Friday, March 5, 2010
The Loss of Innocence
Nathaniel Hawthorne's "My Kinsman Major Molineux" depicts the corruption of an innocent, Robin, by the acts (and horror) of city life. Robin is an absolute innocent of the wilderness who ignored, mocked, and finnaly overtaken by the strange disciplany ways of a town in which he aims to find his kinsman, Major Molineux. This is a reversal of the puritan idea that the unknown (devil) is in the wilderness, and that a town is a safehaven. Ultimately, the difference between the innocent and corrupted, in Hawthorne's story, is that innocence is unaware of depravity. Robin does not understand his surroundings, he is unaware of why the townspeople are laughing at him. Only when innocence comes to understand corruption is he taken over by it. Robin attempts to leave the town because he is uncomfortable with its proceedings, yet the town will not let him leave. He is told to stay a few days, to become corrupted, to become one of the townsmen. However, it does not take a few days. When Robin discovers what is being done to Major Molineux, the man whom he desperately seeked, he laughs louder that anyone else in the town. Robin is no longer innocent, because he nows understands the depravity occuring around him.

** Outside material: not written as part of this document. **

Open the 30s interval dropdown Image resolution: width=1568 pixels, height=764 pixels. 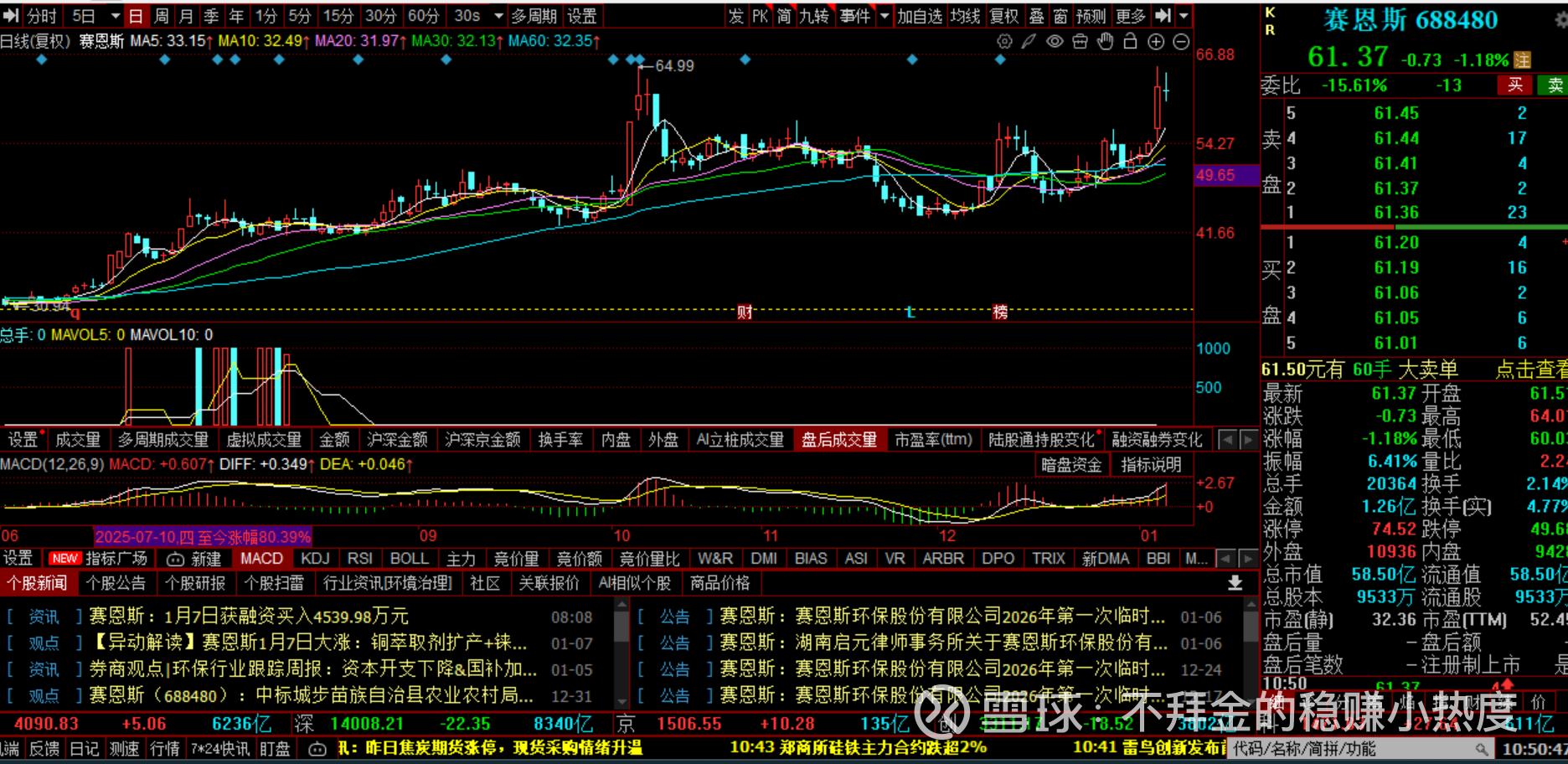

In Edgar Allen Poe's "The Black Cat," we find a similar case of corruption that is the result of a more personal fault of the narrator. The story's speaker, a man who admits to loving his wife and his many pets, is corrupted by alchohol and eventually loses his innocence. The narrator, like Robin, begins with a favorable (perhaps naive) outlook on life, before he is married and begins to drink. Through alchohol, the narrator loses his ability to love. He is slowly overtaken by the poison: the drinking virus which corrupts him. The cat's ability to love causes the narrator to act out viciously. The speaker has become an adult, therefore he has lost his innocence. He is now aware of the adult world around him, which leads to depravity. Even after he attempts to return to his innocent state, it fails because he falls back into the world of anger, alchohol, and marriage (adulthood).
Through these peices the innocence of man can only remain innocent if he is unaware of the world around him, if he remains in the unknown. It is only when we introduce the realities of the world does innocence become corrupted. Ignorance may in fact be bliss.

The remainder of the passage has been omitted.